Output Schema Builder

研究人员应能配置字段:

export type OutputSchemaField = {
id: string;
name: string;
label: string;
description: string;
type: "string" | "number" | "integer" | "boolean" | "enum" | "array" | "object";
enum_options?: Array<{ id: string; label: string; description?: string }>;
required: boolean;
evidence_required: boolean;
min_evidence_count?: number;
confidence_threshold?: number;
review_policy?: "always" | "low_confidence" | "conflict" | "never";
extraction_hint?: string;
};

字段类型示例

痛点字段

{
"id": "main_pain_point",
"name": "main_pain_point",
"label": "主要痛点",
"description": "用户当前最强烈、最影响决策或效率的问题。",
"type": "string",
"required": true,
"evidence_required": true,
"min_evidence_count": 1,
"confidence_threshold": 0.75,
"review_policy": "low_confidence"
}

强度评分字段

{
"id": "pain_intensity",
"name": "pain_intensity",
"label": "痛点强度",
"description": "1-5 分,表示该痛点对用户的影响程度。",
"type": "integer",
"required": true,
"evidence_required": true,
"confidence_threshold": 0.7
}

枚举字段

{
"id": "segment_fit",
"name": "segment_fit",
"label": "目标用户匹配度",
"description": "判断该受访者是否符合目标用户画像。",
"type": "enum",
"enum_options": [
{"id": "high", "label": "高度匹配"},
{"id": "medium", "label": "部分匹配"},
{"id": "low", "label": "不匹配"}
],
"required": true,
"evidence_required": true
}

Extraction Timing

建议支持三种抽取时机:

1. Real-time extraction

每轮用户回答后尝试更新字段。

优点:

  • 可让 Agent 知道哪些字段已覆盖;
  • 可实时决定追问;
  • 可提前发现矛盾。

缺点:

  • 成本较高;
  • 容易产生临时错误。

2. Checkpoint extraction

每完成一个主题后抽取。

适合:

  • 研究 guide 分成几个主题;
  • 每个主题有明确输出字段。

3. Post-session extraction

访谈结束后统一抽取。

适合:

  • 成本敏感;
  • 输出需要更稳定;
  • 需要批处理。

MVP 建议:

  • real-time extraction 用于 coverage 和追问;
  • post-session extraction 用于最终结果。

Evidence Quality

证据质量可分级:

等级定义示例
strong用户明确表述或明确选择“我最痛的是手动整理访谈结果”
medium可由上下文合理推断用户描述多个整理步骤且抱怨耗时
weak间接或不完整证据用户只说“比较麻烦”

Review Rules

字段需要人工 review 的情况:

  1. confidence 低于 threshold。
  2. required field 没有 evidence。
  3. evidence strength 全是 weak。
  4. 不同 turn 有明显矛盾。
  5. 字段值不符合 schema。
  6. 用户在最后 summary 中否认该结论。
  7. 字段涉及敏感判断。

Cross-session Insight

单 session 输出是 extracted field。跨 session 输出是 insight。

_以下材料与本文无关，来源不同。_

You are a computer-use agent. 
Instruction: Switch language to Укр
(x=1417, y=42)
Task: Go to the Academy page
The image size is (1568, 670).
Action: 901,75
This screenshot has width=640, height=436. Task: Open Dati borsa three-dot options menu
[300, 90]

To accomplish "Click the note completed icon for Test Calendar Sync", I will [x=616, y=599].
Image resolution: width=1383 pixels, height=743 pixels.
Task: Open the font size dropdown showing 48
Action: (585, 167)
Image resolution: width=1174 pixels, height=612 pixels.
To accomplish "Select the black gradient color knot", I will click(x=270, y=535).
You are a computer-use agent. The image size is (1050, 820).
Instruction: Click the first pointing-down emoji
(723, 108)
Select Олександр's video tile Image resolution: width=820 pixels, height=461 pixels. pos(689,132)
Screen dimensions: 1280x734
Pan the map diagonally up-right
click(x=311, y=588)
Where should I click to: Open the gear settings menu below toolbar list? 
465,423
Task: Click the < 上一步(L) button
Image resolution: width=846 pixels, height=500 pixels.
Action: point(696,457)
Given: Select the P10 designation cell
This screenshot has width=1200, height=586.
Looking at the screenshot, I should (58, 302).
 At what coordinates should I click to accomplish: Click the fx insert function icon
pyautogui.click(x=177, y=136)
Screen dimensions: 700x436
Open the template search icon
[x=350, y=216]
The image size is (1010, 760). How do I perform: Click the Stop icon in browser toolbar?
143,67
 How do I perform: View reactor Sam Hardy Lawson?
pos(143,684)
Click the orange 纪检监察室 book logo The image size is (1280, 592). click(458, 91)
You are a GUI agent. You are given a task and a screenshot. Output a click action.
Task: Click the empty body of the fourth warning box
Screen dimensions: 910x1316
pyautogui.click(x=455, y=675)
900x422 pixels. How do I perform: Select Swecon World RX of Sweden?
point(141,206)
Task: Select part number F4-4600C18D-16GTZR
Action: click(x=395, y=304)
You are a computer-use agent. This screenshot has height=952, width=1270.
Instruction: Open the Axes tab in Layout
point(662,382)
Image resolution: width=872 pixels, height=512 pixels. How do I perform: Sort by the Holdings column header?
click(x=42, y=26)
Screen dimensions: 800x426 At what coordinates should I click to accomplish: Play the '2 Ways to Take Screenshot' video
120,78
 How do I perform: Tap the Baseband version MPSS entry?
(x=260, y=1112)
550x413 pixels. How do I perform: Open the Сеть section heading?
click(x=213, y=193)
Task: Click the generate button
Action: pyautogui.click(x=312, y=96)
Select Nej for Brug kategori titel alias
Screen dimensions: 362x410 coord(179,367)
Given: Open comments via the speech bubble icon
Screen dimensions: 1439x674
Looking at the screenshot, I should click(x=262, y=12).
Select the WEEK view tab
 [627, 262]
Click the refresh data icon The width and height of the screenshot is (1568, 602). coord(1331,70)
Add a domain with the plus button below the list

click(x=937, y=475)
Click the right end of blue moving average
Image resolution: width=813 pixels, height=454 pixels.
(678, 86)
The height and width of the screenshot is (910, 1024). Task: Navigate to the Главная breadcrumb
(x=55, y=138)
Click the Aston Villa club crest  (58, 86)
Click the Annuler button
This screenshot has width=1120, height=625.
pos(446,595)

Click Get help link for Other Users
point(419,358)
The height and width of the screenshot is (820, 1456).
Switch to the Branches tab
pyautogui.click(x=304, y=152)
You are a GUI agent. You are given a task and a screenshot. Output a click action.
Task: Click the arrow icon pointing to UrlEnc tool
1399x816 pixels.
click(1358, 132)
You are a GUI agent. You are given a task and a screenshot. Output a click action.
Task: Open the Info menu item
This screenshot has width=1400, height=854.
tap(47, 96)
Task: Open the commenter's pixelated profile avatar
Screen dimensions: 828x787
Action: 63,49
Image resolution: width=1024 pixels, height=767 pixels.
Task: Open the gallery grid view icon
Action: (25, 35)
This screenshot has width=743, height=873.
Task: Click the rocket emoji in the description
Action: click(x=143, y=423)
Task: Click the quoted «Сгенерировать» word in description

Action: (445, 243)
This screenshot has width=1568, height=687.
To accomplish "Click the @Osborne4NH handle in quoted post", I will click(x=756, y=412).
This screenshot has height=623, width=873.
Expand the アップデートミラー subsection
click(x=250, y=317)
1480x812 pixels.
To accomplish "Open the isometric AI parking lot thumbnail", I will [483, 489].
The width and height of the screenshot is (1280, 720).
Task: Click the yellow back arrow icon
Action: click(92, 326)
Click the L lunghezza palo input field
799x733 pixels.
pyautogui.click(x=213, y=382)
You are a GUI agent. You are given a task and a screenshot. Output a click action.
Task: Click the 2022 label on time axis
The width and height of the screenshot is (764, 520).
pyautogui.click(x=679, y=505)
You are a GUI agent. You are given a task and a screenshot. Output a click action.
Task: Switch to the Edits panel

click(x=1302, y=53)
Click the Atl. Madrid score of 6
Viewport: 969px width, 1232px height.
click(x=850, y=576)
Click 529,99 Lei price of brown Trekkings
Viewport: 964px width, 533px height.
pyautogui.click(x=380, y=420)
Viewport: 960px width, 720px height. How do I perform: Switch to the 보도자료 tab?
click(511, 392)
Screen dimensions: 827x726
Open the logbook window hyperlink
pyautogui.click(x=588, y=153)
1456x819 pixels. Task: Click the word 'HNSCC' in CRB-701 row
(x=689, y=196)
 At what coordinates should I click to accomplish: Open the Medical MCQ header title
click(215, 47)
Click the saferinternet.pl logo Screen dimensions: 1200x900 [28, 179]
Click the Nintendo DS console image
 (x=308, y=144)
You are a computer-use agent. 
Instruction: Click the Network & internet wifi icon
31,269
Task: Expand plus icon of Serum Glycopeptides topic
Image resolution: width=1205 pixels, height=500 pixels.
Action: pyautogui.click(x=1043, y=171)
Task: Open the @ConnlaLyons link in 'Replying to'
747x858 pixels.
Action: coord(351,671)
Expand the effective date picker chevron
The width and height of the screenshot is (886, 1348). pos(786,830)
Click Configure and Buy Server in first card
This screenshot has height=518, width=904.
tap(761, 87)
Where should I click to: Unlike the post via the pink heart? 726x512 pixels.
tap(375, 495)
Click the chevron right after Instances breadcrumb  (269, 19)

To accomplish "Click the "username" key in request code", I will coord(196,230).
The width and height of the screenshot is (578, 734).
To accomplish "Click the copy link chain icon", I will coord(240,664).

export type StudyInsight = {
id: string;
study_id: string;
title: string;
summary: string;
theme: string;
severity?: "low" | "medium" | "high";
frequency?: number;
supporting_sessions: string[];
evidence: EvidenceRef[];
confidence: number;
status: "draft" | "accepted" | "rejected" | "needs_review";
};

Insight 示例:

{
"title": "研究人员最需要的是可信的结构化输出,而不只是对话总结",
"summary": "多位受访者提到 LLM summary 不能直接用于决策,因为缺少字段化结果和原始证据引用。",
"theme": "evidence_backed_extraction",
"severity": "high",
"frequency": 0.62,
"supporting_sessions": ["sess_123", "sess_128", "sess_131"],
"confidence": 0.84
}

产品实现建议

MVP 中 Results 页面应至少展示:

  1. 每个 session 的 extracted fields 表格。
  2. 每个字段的 confidence 和 status。
  3. 点击字段打开 evidence panel。
  4. evidence panel 能跳到原始 transcript turn。
  5. 支持人工修正字段值。
  6. 支持导出 JSON/CSV。